### EXTRACTED TEXT
How to Use a VPN and Tor together

Although in many ways very different, both VPN and the Tor anonymity network use encrypted proxy connections in order to hide users’ identities they can be used together. Using a VPN and Tor together can provide an extra layer of security and mitigate some drawbacks of using either technology exclusively. In this guide, we show you how to use both Tor and a VPN together.

 

If you are new to Tor browser or maybe you want more information about it, then take a look at the guides listed below:

  • What VPN to use? - if you don't already have a VPN service and you aren't sure where to start, check out our Tor VPN article for a list of recommendations and some helpful tips on using them together.
  • What is better? - if you are looking to see what software is better and the pros and cons of using each service, then check out our Tor vs VPN guide for more information about this.
  • Everything about Tor Browser - if you want details on how Tor works, how to install it, how to use it (without a VPN), and more, take a look at our ultimate Tor browser guide.

 

Tor through VPN

In this configuration you connect first to your VPN server, and then to the Tor network before accessing the internet:

Your computer -> VPN -> Tor -> internet

Although some of the providers recommended in our best VPNs for Tor article offer to make such a setup easy, this is also what happens when you use the Tor Browser or Whonix (for maximum security) while connected to a VPN server, and means that your apparent IP on the internet is that of the Tor exit node.

Pros:

Cons:

  • Your VPN provider knows your real IP address
  • No protection from malicious Tor exit nodes. (Non-HTTPS traffic entering and leaving Tor exit nodes is unencrypted and could be monitored.)
  • Tor exit nodes are often blocked
  • We should note that using a Tor bridge such as Obfsproxy can also be effective at hiding Tor use from your ISP (although a determined ISP could in theory use deep packet inspection to detect Tor traffic).

### RECORDS SHOWN

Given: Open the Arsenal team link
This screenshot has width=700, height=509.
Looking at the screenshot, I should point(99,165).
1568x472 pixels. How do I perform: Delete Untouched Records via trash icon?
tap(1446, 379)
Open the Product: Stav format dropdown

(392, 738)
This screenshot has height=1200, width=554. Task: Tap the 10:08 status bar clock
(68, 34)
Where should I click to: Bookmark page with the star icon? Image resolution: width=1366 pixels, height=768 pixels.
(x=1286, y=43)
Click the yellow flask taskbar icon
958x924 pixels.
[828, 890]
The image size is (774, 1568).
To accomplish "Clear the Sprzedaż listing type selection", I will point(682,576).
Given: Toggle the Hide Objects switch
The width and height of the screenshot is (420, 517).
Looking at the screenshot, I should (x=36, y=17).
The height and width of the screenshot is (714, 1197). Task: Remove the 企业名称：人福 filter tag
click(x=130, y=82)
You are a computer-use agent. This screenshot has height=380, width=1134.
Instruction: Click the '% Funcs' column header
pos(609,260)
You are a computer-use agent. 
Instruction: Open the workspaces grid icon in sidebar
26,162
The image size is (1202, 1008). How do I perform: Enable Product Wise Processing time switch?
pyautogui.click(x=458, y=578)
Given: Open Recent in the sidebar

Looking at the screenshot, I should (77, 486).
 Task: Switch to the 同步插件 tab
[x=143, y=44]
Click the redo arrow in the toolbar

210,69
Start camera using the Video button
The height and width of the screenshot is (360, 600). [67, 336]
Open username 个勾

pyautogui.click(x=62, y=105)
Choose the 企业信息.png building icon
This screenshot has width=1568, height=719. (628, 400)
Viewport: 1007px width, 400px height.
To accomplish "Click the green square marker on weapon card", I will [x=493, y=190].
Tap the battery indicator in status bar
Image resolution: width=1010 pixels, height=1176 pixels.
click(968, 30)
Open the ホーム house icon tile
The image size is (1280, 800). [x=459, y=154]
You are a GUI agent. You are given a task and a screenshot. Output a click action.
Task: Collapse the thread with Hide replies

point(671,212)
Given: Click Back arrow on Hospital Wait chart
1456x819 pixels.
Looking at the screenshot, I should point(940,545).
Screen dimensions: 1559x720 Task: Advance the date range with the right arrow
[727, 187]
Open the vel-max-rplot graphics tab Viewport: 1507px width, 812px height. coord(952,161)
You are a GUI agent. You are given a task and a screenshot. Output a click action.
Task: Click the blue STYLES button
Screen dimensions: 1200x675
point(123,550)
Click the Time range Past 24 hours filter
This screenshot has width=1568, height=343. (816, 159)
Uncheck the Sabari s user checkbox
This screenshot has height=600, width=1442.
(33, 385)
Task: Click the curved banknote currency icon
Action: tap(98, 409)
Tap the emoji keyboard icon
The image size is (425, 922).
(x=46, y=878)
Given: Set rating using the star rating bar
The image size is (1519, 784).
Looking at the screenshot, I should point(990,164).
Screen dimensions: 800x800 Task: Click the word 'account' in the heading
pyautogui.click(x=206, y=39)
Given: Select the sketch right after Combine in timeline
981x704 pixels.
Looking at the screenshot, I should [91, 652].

### TASK INSTRUCTIONS
A. Answer these from the VPN and Tor guide:
(i) Which guide is recommended for details on how Tor works and how to install it?
(ii) With a VPN followed by Tor, whose IP address appears as your apparent IP on the internet?
(iii) What Tor bridge is named as an example?
B. Quote the VPN and Tor guide word for word, starting at "Although some of" and ending after "could be monitored.)".
The listing is separate material and has nothing to do with the VPN and Tor guide.

### EXERCISE RESULTS
A.
(i) The ultimate Tor browser guide.
(ii) The Tor exit node's IP.
(iii) Obfsproxy.

B.
Although some of the providers recommended in our best VPNs for Tor article offer to make such a setup easy, this is also what happens when you use the Tor Browser or Whonix (for maximum security) while connected to a VPN server, and means that your apparent IP on the internet is that of the Tor exit node.

Pros:

Cons:

  • Your VPN provider knows your real IP address
  • No protection from malicious Tor exit nodes. (Non-HTTPS traffic entering and leaving Tor exit nodes is unencrypted and could be monitored.)